I am, of course, concerned that five seconds might not always be enough time. Is there any way to know if this is a legitimate hack? Re-upgrading to a completely new release (3.1.10) is going to be very tough on our current timetable. Is there any way I can get a fixed version of just the jar that contains a fixed version of the watchdog code that's failing?
(0004020)
phcollard   
05-14-09 12:28   
Thanks for your note Rob.

Still no news from Caucho on this issue. I use a simple .bat script to restart Resin services. I estimated the delay by trial and error. If a site is not heavily loaded 5s may be enough, but I noticed that on our largest sites I had to set the delay to 15s.

I am not sure upgrading to 3.1.10 would be the solution as this issue is still "open", hence nobody at Caucho took care of it in the newer release.
(0004021)
iRideSnow   
05-14-09 12:32   
Figured it would be good to update with the Resin Pro 3.1.9 stack trace, since it's different from the one above:

[2009/05/14 06:29:58.873] Watchdog stop:
[2009/05/14 06:29:58.873] WatchdogProcess[Watchdog[],1] stopping Resin
[2009/05/14 06:30:01.827] java.lang.IllegalStateException: Can't start new task because of old task 'WatchdogTask[Watchdog[]]'
[2009/05/14 06:30:01.827] at com.caucho.boot.Watchdog.start(Watchdog.java:296)
[2009/05/14 06:30:01.827] at com.caucho.boot.WatchdogManager.startServer(WatchdogManager.java:295)
[2009/05/14 06:30:01.827] at com.caucho.boot.WatchdogServlet.start(WatchdogServlet.java:75)
(0004022)
iRideSnow   
05-14-09 12:43   
My point about 3.1.10 is that it doesn't even exist yet. To wait for the Dev/QA cycle on that release to complete, considering they just recently released 3.1.9, definitely won't work for us.

15 (or more!) seconds is really bad. I'm looking at the watchdog code now. There's obviously a synchronization issue, but after only five minutes of looking at it I don't know this code well enough to be able to craft a solution. I'm going to keep looking though, see if I can figure something out.

Ugh. This could be pretty bad for us. :(
(0004023)
iRideSnow   
05-14-09 13:10   
phcollard (sorry, don't know your real name),

With the 15s delay you have built in, are you waiting for Windows to tell you that the resin service has stopped before starting that 15s timer? Or is the 15 seconds from the time that you tell it to stop? It can certainly take resin some variable time to stop.

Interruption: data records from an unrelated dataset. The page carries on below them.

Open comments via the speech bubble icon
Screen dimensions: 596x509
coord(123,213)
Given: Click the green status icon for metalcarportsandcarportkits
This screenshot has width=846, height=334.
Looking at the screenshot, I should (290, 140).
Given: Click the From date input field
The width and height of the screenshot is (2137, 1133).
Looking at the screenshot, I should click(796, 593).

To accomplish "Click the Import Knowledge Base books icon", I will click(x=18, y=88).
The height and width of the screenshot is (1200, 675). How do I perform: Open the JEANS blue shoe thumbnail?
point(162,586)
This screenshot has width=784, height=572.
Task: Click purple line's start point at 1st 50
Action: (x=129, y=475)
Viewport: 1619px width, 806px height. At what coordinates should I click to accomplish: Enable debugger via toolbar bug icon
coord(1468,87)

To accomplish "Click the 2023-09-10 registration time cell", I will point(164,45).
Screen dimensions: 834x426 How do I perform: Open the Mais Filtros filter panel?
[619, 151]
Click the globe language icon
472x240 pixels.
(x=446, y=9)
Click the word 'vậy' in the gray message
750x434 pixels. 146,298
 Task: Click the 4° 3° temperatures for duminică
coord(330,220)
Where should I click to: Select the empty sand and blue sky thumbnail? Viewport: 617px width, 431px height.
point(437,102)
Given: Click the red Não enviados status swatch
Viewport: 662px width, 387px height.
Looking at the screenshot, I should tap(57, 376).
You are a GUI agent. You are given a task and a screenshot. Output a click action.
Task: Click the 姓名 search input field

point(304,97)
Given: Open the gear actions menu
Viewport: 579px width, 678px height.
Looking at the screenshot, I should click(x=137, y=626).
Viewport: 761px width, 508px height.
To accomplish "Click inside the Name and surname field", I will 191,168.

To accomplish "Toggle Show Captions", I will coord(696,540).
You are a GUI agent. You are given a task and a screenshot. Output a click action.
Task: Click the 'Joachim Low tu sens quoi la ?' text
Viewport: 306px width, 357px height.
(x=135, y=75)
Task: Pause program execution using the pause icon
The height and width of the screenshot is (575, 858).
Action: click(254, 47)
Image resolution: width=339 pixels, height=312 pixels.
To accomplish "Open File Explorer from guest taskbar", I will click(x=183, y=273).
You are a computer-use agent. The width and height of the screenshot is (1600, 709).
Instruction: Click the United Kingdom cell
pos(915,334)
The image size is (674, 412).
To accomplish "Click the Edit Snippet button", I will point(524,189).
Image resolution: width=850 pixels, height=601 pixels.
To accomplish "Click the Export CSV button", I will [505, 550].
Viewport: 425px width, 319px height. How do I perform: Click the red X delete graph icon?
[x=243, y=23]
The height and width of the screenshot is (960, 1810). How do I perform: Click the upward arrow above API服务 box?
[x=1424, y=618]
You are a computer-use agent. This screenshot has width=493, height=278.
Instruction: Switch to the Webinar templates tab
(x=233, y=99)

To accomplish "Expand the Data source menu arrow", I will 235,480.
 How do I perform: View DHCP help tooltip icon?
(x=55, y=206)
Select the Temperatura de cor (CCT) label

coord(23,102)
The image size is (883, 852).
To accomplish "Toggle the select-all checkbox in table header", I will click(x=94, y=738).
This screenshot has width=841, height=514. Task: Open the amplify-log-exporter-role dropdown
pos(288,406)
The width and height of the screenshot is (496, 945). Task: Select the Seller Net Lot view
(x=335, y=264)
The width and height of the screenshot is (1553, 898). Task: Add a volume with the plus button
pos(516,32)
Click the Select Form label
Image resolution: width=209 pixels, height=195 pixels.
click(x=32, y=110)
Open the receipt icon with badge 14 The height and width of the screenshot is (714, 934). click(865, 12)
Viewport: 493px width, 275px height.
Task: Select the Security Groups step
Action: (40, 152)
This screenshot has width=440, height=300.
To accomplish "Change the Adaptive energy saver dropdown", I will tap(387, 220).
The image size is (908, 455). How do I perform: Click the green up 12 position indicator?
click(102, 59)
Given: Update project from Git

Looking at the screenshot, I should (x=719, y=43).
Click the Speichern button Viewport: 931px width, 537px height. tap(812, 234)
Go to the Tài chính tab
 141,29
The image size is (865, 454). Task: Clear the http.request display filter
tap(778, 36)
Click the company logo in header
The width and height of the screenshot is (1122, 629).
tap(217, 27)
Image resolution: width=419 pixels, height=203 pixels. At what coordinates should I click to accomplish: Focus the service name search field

I'm hoping that, since I am starting my 5 second timer *after* I have confirmed (via the sc query command) that the resin service has stopped, that it should be enough. How is your stop/start configured? Do you have resin installed as a service and are you using the Windows SC command to control it?

Rob
(0004068)
ferg   
06-08-09 19:11   
Changed timing to wait for Resin to completely shutdown using BAM/HMTP.